* _Task item_
Repeat word for word everything in the post on never nesting and clean code from "CS-348 Q3 |" down to "than GoodCode's main.".

CS-348 Q3 | Never Nesting & Clean Code
After doing the clean code assignments, I remembered a YouTube channel I used to watch, CodeAesthetic, that focused on code design and readability. I want to talk about two of his videos that adhere to clean code.
First, we have "I'm a Never Nester". The video talks about how to use extraction and inversion to simplify code.
Extraction is taking a chunk out of code and moving it to its own function. That techinque was used everywhere throughout Clean Code 1. Everything within BadCode's main function was split up into different methods for polling input and printing results. It also made the output a lot cleaner but I'd say a good bulk of the imposing nature of that blob was from the sheer amount of things being expressed in main. Too much was going so making a mental model of the program's flow took significantly longer than GoodCode's main.

Saved data entries:
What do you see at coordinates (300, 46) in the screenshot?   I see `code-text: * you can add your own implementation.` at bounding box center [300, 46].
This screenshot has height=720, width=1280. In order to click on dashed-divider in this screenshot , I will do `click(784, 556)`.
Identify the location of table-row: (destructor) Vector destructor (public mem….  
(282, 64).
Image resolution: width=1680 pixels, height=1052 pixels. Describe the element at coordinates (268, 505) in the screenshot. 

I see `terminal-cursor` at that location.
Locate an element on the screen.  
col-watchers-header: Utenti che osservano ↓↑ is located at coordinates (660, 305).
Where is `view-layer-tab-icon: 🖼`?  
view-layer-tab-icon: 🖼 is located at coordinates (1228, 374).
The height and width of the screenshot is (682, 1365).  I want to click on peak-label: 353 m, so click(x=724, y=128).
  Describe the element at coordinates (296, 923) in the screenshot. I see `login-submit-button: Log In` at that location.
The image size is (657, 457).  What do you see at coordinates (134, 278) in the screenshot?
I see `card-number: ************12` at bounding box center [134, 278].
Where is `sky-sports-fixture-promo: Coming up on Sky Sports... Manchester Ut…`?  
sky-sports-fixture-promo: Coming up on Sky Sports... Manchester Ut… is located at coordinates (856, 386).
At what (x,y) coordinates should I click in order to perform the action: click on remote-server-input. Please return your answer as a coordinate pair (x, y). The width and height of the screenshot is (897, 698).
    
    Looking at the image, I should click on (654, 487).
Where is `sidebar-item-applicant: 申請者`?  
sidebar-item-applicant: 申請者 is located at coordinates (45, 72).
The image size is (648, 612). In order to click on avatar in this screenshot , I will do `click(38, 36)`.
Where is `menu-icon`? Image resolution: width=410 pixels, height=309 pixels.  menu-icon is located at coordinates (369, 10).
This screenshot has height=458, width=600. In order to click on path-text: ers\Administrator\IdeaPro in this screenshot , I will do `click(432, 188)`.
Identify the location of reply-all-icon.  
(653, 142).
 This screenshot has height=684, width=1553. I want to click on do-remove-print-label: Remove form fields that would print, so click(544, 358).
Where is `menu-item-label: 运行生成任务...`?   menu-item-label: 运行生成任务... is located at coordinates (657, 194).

* _Exercise response_
CS-348 Q3 | Never Nesting & Clean Code
After doing the clean code assignments, I remembered a YouTube channel I used to watch, CodeAesthetic, that focused on code design and readability. I want to talk about two of his videos that adhere to clean code.
First, we have "I'm a Never Nester". The video talks about how to use extraction and inversion to simplify code.
Extraction is taking a chunk out of code and moving it to its own function. That techinque was used everywhere throughout Clean Code 1. Everything within BadCode's main function was split up into different methods for polling input and printing results. It also made the output a lot cleaner but I'd say a good bulk of the imposing nature of that blob was from the sheer amount of things being expressed in main. Too much was going so making a mental model of the program's flow took significantly longer than GoodCode's main.